Below Market Compensation for Mandatory Property Aquisition by State Government

I am hoping to get advice from anyone who has had to deal with the state/federal government on property acquisitions for infrastructure projects.

Long story short, we have an investment property (2BR Unit in postcode 5033) in Adelaide that is marked for acquisition by the state government to accommodate the North-South Corridor project.

We are okay to let it go if fair compensation is offered.

However, the compensation that the state government offers is $20-$30K below the current sale price of similar properties in the area.

Has anyone successfully challenged the government valuation and won a higher(fair) compensation for their property?

Thanks In Advance.

Comments

  • +56

    You should watch the documentary “The Castle”, it might give you some great tips.

    What happened when you went back and told them that their offer was $20-30k below other sales in the area and provided examples? And are you cherry picking the highest ones or looking at all similar properties?

    • +17

      Clicked in just to see if someone was going to make a ‘the castle’ reference

      Not let down

      • +23

        I was unreasonable excited to see I was the first person to post a response. I'm going to print out a copy of this thread and put it straight in the pool room.

    • +1

      It's not a house its a home ya Dhed

      • Definitely goes against the vibe of native land title

    • +1

      Yeah, tell em they're dreaming

  • +28

    Aren't you almost saving that amount of money not having to pay a solicitor or agent, and other associated costs? Which they may have taken into account?

    Edit: also are you comparing advertised sale prices, or actual sold prices?

    • +10

      Only if he was planning to sell it anyway. :)

      • +10

        at first I thought yes, but then you are right - there should be compensation to cover costs on top of the price for the inconvenience of a transaction OP never wanted

        • Except it's not an unexpected cost, it's considered a 'brought forward' cost, in that the owner would have to incur it at some point in the future.

          • @ronafios: No it isn't - see my comment that explains in more detail below - https://www.ozbargain.com.au/comment/14535540/redir
            The costs of a sale are a 'per transaction' cost - you can go 50 years and never incur them then die and your estate does, or incur them over and over every time you sell, or somewhere in between at your choosing. However in this case, OP didn't want to sell - so the most likely scenario is they want to get another equal property to get back to where they were, which means paying the transaction costs baked into the next property's purchase price… and then they would incur them all over again when they sell in future at the time OP actually wanted to sell. The fair outcome is replacement costs including transaction costs.

    • +18

      To replace it by buying another house would incur stamp duty and other transaction costs. Not to mention the time spent looking, building inspections etc.
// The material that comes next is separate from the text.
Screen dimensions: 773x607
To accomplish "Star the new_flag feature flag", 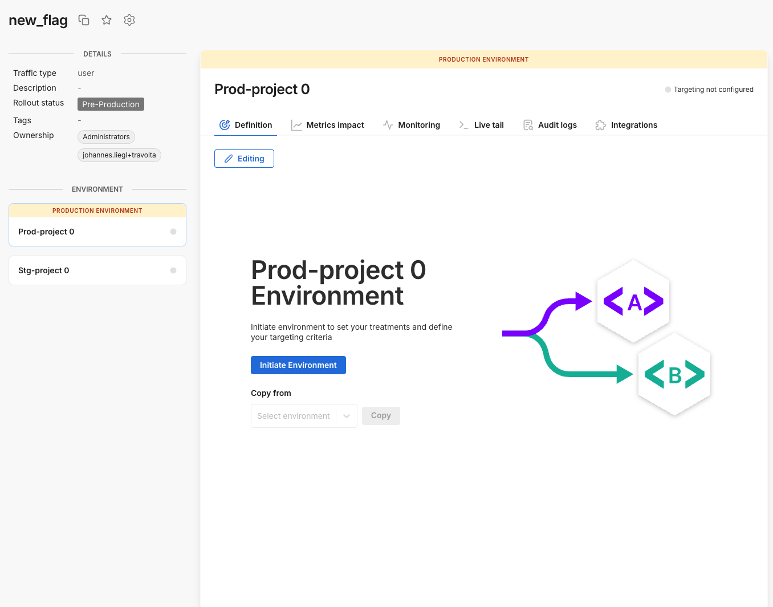I will pos(107,20).
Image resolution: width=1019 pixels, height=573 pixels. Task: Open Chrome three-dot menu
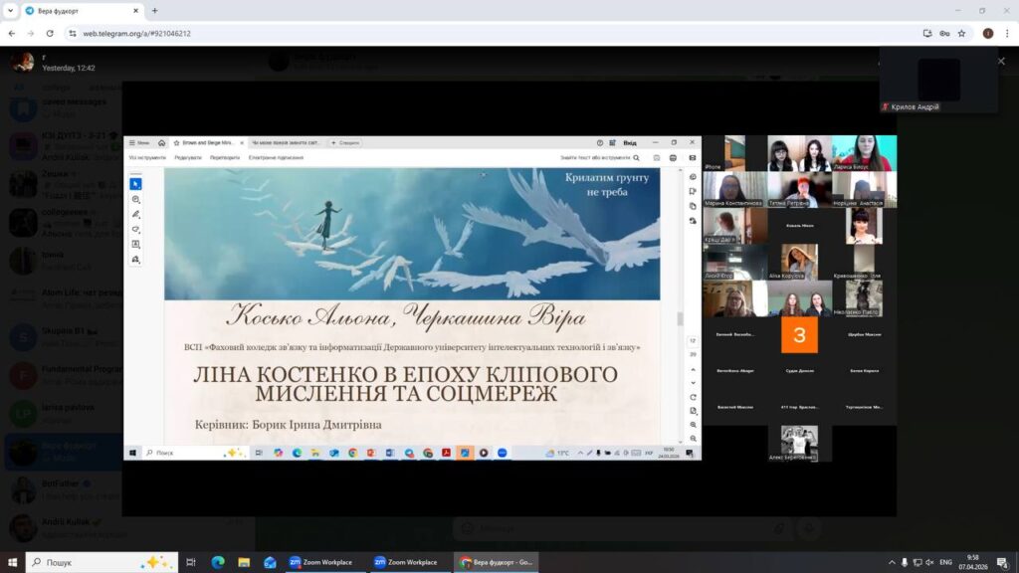1007,33
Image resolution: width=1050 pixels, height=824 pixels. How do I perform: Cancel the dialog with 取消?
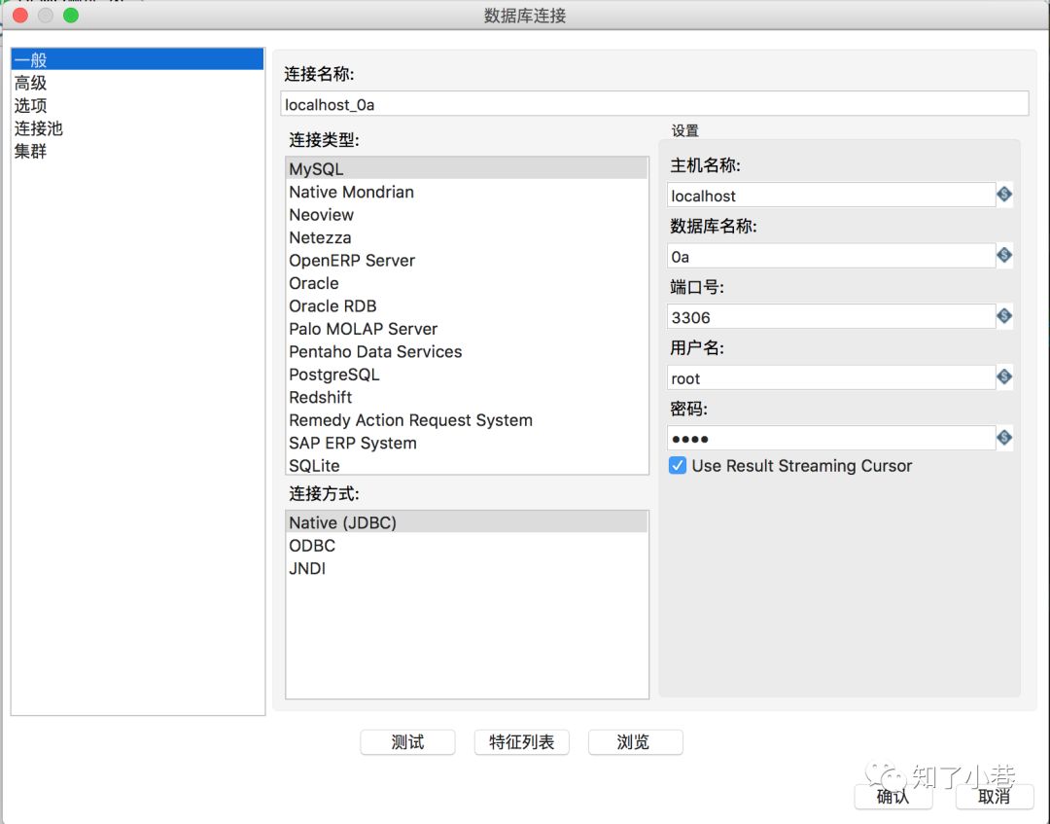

Although you could offset some of this ransacking the house for anything of value since it's going to get knocked over anyway.

    • +3

      That doesnt come into determining property values.

      However OP can raise an objection with evidence of recent SALES.
      Not For sale!

      Usually wont go far and the only other avenue is the courts which costs a bomb!

      But yes, look under SOLD in real estate.com.au first

      If OP wants to take it further they must start by engaging (at cost) at least 2 professional valuers and present thier reports to the appropriate government body. This may help lift thier offer price if the valuations do justify this.
      However as pointed out above they may argue that selling and legal costs are not incurred in this process.
      But OP can in turn argue for other compensation such as the need to pay stamp duty on the subsequent purchase.

      Good luck!

  • +7

    Land acquisition facts sheet - Government of South Australia.

    https://dit.sa.gov.au/__data/assets/pdf_file/0009/946305/Lan…

  • However, the compensation that the state government offers is 20-30K below the current sale price of similar properties in the area.

    Sounds 'fair', considering you don't have to pay Real Estate selling fees, staging fees, photos, legal fees, many even present the place empty so no rent etc.

    So $20k less than what you think it is worth seems like a good deal to me to just have it done without the hassle of the above.

    • +38

      No - Not fair, OP is not the one initiating a sale didn't need to incur those transaction costs if they didn't want a transaction. Additionally, OP would likely want to replace that asset with one like for like, which if what OP says is true, would involve OP paying the $20-30K more to cover those packaged up into the purchase price for the new property transaction just to get back to where they were (and would still have to pay them again in their ultimate sale of that asset at the time when they wanted to sell it, which means mathematically, your argument is therefore flawed and they are worse off in the end).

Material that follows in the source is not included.